### Your objective
The full set of entries below needs to be written out exactly.

### Provided data
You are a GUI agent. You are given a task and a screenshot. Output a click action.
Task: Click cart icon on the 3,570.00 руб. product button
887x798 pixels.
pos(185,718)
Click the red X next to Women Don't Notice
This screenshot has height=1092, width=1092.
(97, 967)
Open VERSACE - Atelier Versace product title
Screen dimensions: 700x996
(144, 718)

### Reply to the task
You are a GUI agent. You are given a task and a screenshot. Output a click action.
Task: Click cart icon on the 3,570.00 руб. product button
887x798 pixels.
pos(185,718)
Click the red X next to Women Don't Notice
This screenshot has height=1092, width=1092.
(97, 967)
Open VERSACE - Atelier Versace product title
Screen dimensions: 700x996
(144, 718)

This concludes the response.